Take from the data every line in which the word "Given" is found.
──────── Task input
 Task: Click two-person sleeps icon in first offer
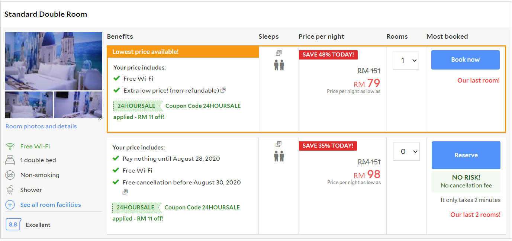tap(279, 65)
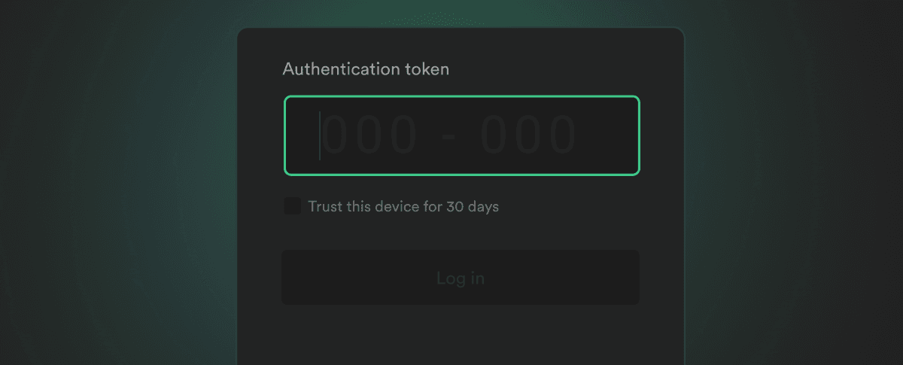Click the dash in the token placeholder
The height and width of the screenshot is (365, 903).
click(449, 137)
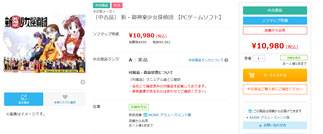Click the plus icon beside お問い合わせ先
Screen dimensions: 323x134
(x=260, y=126)
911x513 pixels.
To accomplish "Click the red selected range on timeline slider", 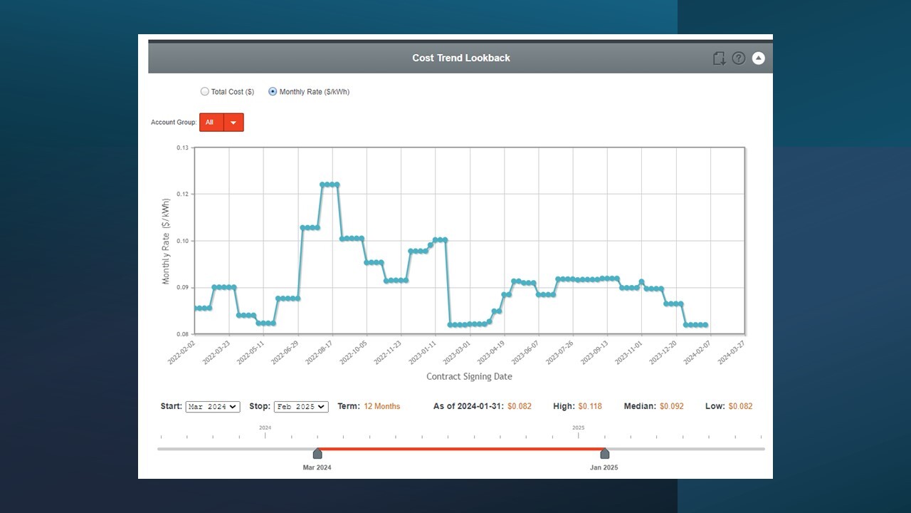I will point(461,449).
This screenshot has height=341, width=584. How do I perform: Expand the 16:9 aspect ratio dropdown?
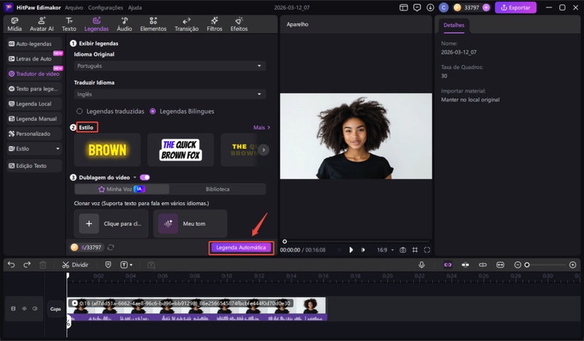[385, 250]
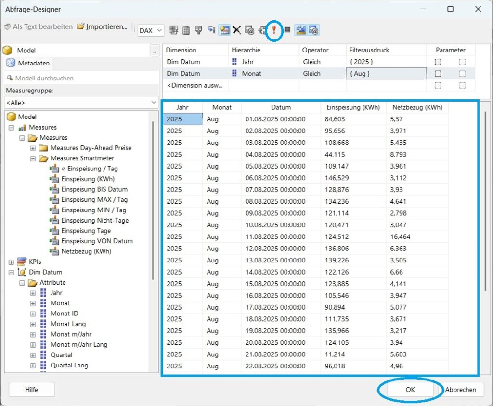Click the calculator icon for calculated member
Image resolution: width=493 pixels, height=406 pixels.
[186, 30]
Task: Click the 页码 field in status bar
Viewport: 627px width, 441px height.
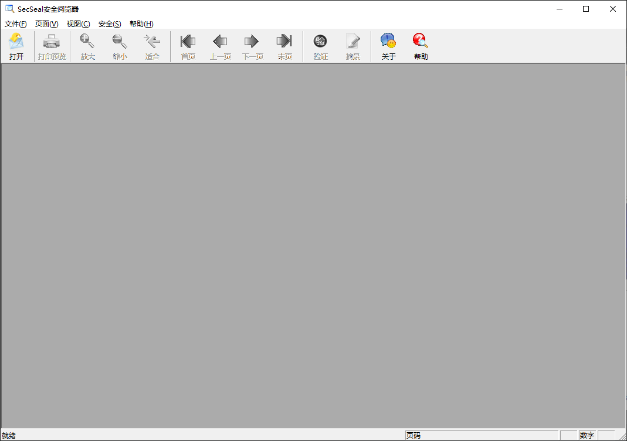Action: (x=481, y=435)
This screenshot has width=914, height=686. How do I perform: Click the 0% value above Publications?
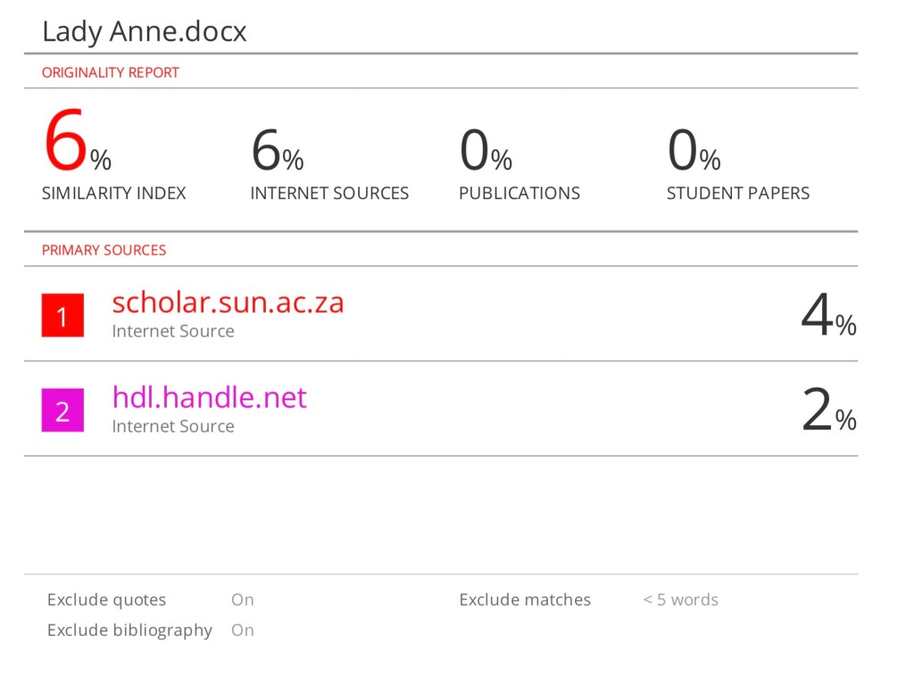coord(486,151)
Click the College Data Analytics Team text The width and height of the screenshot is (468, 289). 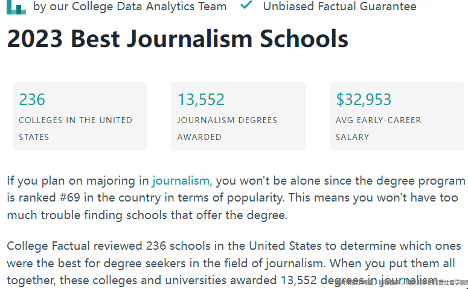(149, 6)
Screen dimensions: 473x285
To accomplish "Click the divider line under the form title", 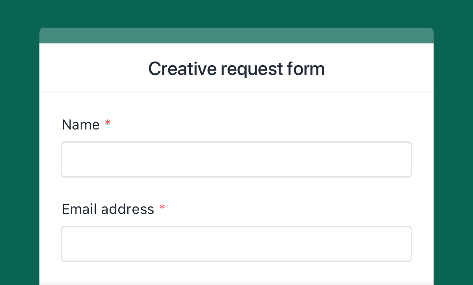I will (237, 92).
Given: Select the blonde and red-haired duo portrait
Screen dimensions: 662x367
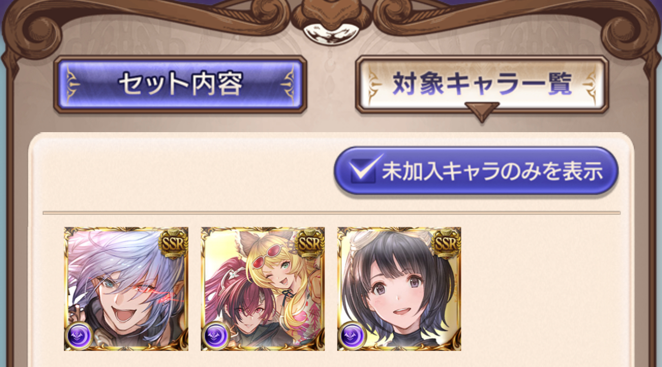Looking at the screenshot, I should coord(263,289).
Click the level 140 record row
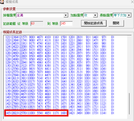 (60, 97)
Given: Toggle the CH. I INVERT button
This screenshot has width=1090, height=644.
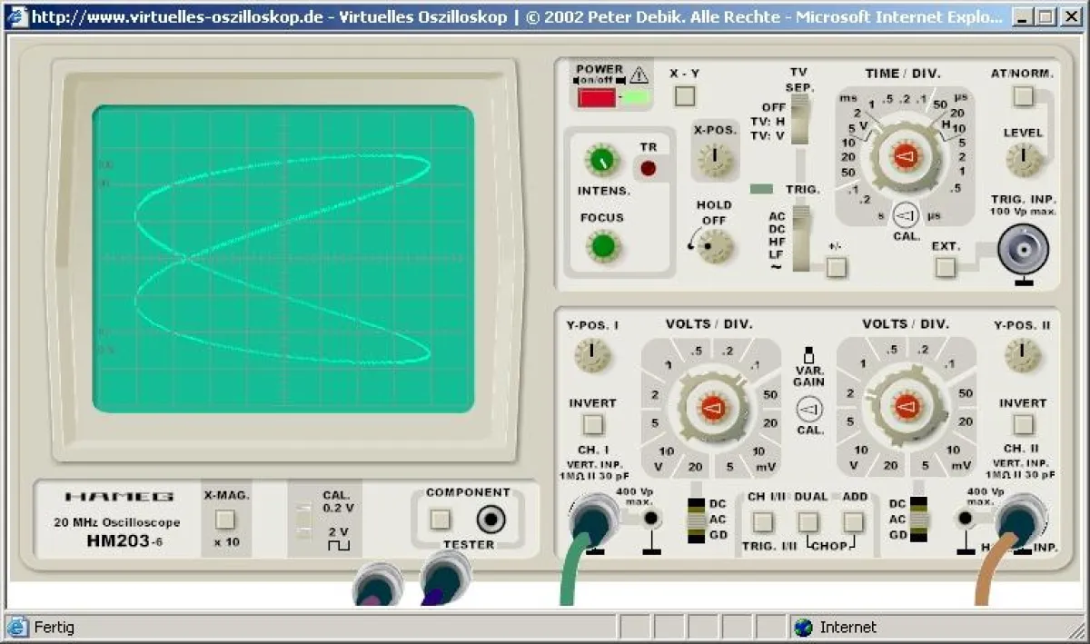Looking at the screenshot, I should pos(592,425).
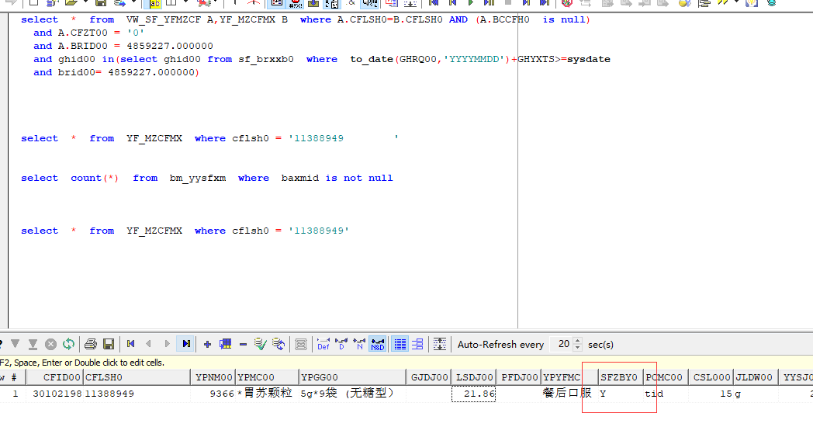Toggle the Def null display mode
Image resolution: width=813 pixels, height=427 pixels.
point(323,344)
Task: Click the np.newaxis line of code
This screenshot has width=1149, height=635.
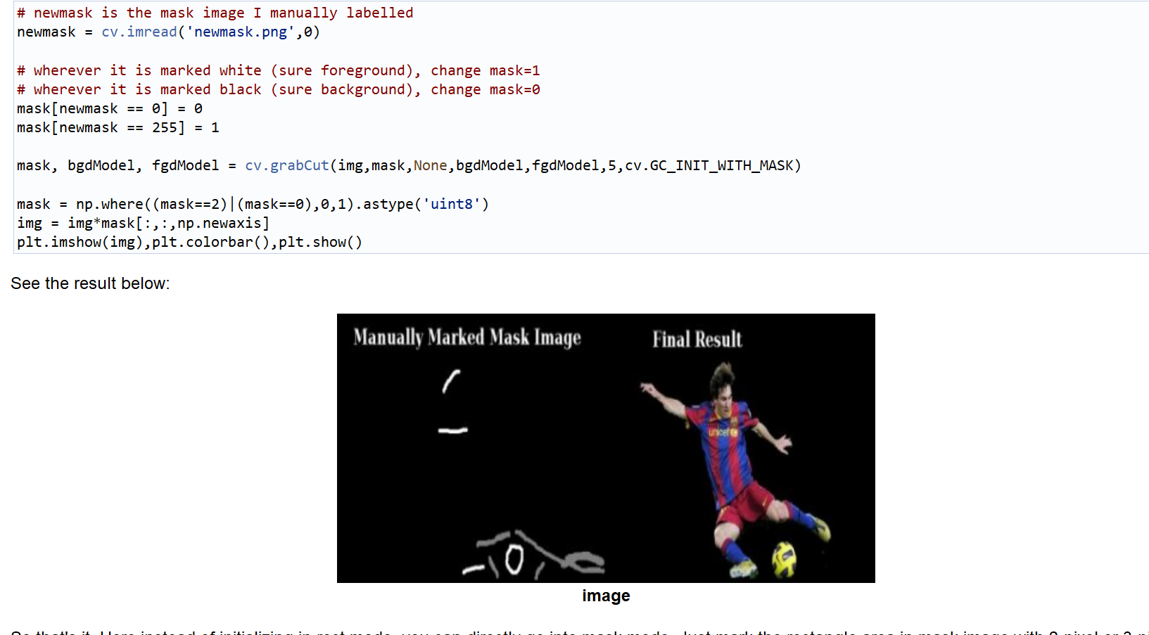Action: click(x=144, y=223)
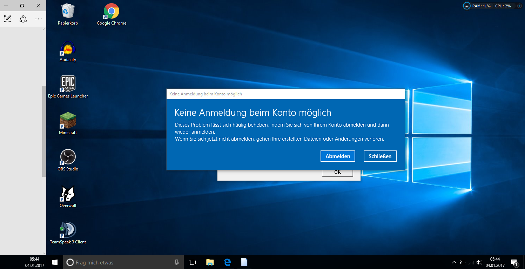Click the Share icon in toolbar
Image resolution: width=525 pixels, height=269 pixels.
click(x=23, y=19)
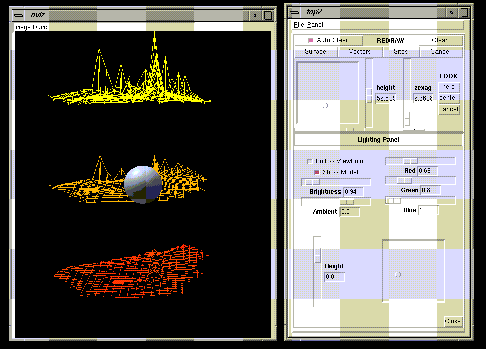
────────────────
▶ [Completed exercise]:
Given: Select the blonde and red-haired duo portrait
Given: Toggle the CH. I INVERT button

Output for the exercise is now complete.